El bueno de Fortes quiso dilucidar si al otro lado había algo o más bien nada. Para su sorpresa, al fondo distinguió la figura de un hombre con casulla morada. El sacerdote misaba en soledad. Parecía jugar a la eucaristía como los niños juegan a las muñecas o a la play. Fortes se extrañó, pero enseguida también se sintió maravillado, pues al lado del sacerdote descubrió cinco perros tumbados, siguiendo la homilía, como si entendiesen. No había nadie más. Solo el sacerdote y los animales. A lo mejor sí que entendían. Al fin y al cabo, eran perros, no sandías, ni taquillones, ni baldosas. En adelante, mi amigo llamó a ese huidizo acontecimiento, en un gesto de laconismo y obviedad, «la misa de los perros». Fue una bella excepción al hastío que despiden casi siempre las misas. Su declive es imparable, si bien a veces ocurre algo extraño, o disparatado, que nos devuelve la esperanza en la diversión como forma de dar sentido a la vida.

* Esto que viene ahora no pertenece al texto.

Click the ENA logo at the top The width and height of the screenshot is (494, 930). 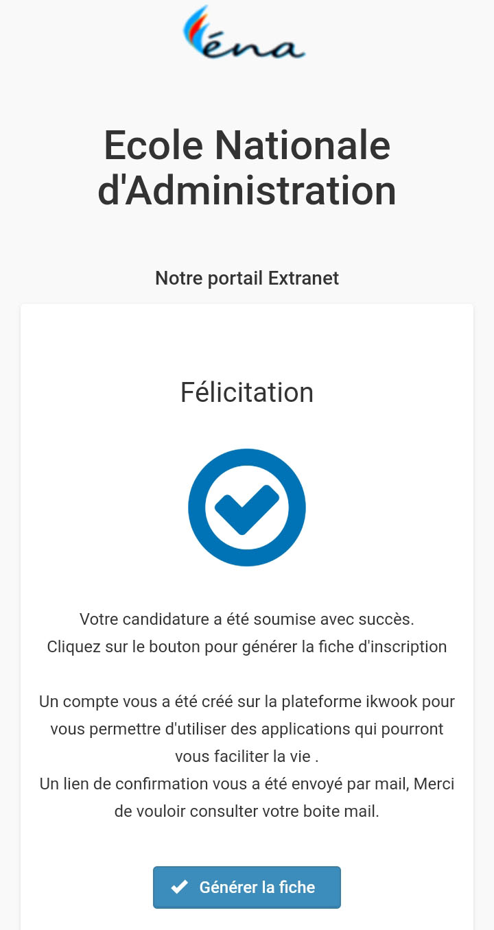244,33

Esta búsqueda del placer fue lo que llevó aún hace más años al periodista radiofónico Basilio Rogado a hacer uno de los mejores anuncios en la época que dirigía un programa musical, y que por un casual también condujo a una misa. Entre disco y disco Rogado acostumbraba a divulgar las actividades más sugestivas del fin de semana. Un sábado le pasaron una nota sobre la entronización en Toledo, al mediodía, del nuevo cardenal primado. El periodista tomó el papel y empezó a decir que, entre las «propuestas divertidas» para ese día, a las doce, en Toledo, «tienen ustedes un espectáculo…». Entonces se dio cuenta de que lo que venía a continuación no era propiamente un espectáculo. Y lo arregló a su manera, aclarando que se trataba de un «espectáculo tirando a religioso para los aficionados a la cristiandad».

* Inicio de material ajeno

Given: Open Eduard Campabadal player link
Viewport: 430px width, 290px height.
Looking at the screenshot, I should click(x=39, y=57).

Pero tal vez la ceremonia de la eucaristía sí sea un espectáculo. Y qué espectáculo, solo que desgastado por la repetición. Nada escapa al desgaste de la insistencia. Después de un número razonable de misas, estas empiezan a parecerse demasiado. Llega un día que puedes recitarlas casi de memoria. Se vuelven una especie de moviola de la anterior, que a su vez ya era una moviola de otra, y esta de otra. Así que a veces rezas para que aparezca un perro y la anime.